▶ _BLOCCO DI TESTO_
++++++++++

La verità è che la «riforma» siciliana non appare molto altro che solo una misura in attuazione della riduzione di spesa richiesta dalla Legge Regionale di Stabilità 2015. Sia chiaro, anche quella ministeriale muove da questa necessità, ma è stata ben diversamente occasione di un profondo, storico riassetto e proprio per questo anche oggetto di accesi dibattiti. Magari nell’isola con l’introduzione dei poli museali si raggiungerà pure l’obiettivo di una maggiore efficienza organizzativa. Il personale, prima incardinato in ciascun sito, è assegnato ora al polo, secondo gestioni che l’ex assessore Antonino Purpura definiva «fungibili», ossia non strettamente legate alle specificità culturali dei siti medesimi. In altre parole, personale prima inquadrato in un museo adesso può essere trasferito, a seconda delle necessità, ad altro istituto, secondo una mobilità territoriale di 50 km dalla sede di primaria afferenza. Il Salinas, fresco d’inaugurazione (parziale) offre il primo esempio: lo si riuscirà a tenere aperto, per il momento, proprio in forza del personale distaccato da Himera e Solunto.

Ma è sufficiente questo nuovo assetto per avviare un corso che incentivi la valorizzazione dei siti, sull’esempio della separazione Mibact tra quest’ultima e la tutela? Oppure poli privi di autonomia finanziaria accorperanno solo personale e con esso vecchi problemi senza poterli risolvere? E che semplificazione è prevedere per ogni parco, sebbene non istituito, un’unità operativa distinta in ogni Polo?

++++++++++

▶ _DATI FORNITI_
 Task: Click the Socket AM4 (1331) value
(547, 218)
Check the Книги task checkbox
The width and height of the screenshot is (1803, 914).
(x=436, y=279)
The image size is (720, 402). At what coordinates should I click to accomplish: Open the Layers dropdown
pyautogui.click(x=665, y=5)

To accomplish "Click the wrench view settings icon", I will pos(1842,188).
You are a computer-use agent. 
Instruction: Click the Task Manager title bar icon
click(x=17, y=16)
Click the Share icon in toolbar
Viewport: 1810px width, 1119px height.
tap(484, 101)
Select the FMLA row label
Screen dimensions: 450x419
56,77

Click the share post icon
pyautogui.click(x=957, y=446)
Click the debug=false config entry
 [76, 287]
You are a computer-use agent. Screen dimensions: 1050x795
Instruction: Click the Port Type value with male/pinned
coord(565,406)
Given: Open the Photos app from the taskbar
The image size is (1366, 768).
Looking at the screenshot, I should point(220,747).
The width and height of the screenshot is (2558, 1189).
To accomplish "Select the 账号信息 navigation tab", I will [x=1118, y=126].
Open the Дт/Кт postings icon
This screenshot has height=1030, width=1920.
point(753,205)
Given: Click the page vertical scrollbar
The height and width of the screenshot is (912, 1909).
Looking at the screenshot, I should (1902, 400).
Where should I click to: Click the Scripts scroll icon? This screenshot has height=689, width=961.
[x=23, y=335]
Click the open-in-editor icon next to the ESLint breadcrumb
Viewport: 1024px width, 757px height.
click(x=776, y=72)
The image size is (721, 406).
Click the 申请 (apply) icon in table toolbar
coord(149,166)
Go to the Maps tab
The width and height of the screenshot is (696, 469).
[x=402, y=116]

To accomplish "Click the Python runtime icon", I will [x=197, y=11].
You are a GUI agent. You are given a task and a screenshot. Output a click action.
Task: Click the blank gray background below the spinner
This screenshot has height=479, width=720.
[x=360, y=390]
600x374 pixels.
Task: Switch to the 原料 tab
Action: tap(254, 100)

++++++++++

▶ _COMPITI ASSEGNATI_
1. Elenca i siti culturali siciliani chiamati per nome nel testo sulla riforma dei musei in Sicilia.
2. Scrivi il seguito del testo sulla riforma dei musei in Sicilia, partendo subito dopo la sua ultima frase.

▶ _RISPOSTE AI COMPITI_
1. Salinas, Himera, Solunto

2.
Incognite a cui si contrappongono, al contrario, dati incoraggianti e significativi proprio sul fronte «non spinto» dei siti archeologici, che raccolgono «oltre l’80% per cento del flusso complessivo di visitatori annualmente registrato dai 122 siti regionali», come ci diceva ancora Purpura, che ammetteva pure che, in ragione di queste cifre, «un intervento in materia avrebbe l’effetto di allineare quasi tutto il sistema dell’offerta culturale regionale al modello di autonomia realizzato a scala nazionale dal Ministro Franceschini». Eppure anche l’aumento, nei primi tre mesi di quest’anno, del 36 per cento delle visite proprio alla Valle dei Templi, che conferma un trend in costante crescita, avrebbe dovuto segnalare che la strada virtuosa sia proprio quella dell’esperienza autonomistica.

A monte del velleitarismo riformistico manca una riflessione teorica organica.

Non resta che spiegare così le diverse incongruenze della «riforma». Ci soffermiamo su qualcuna.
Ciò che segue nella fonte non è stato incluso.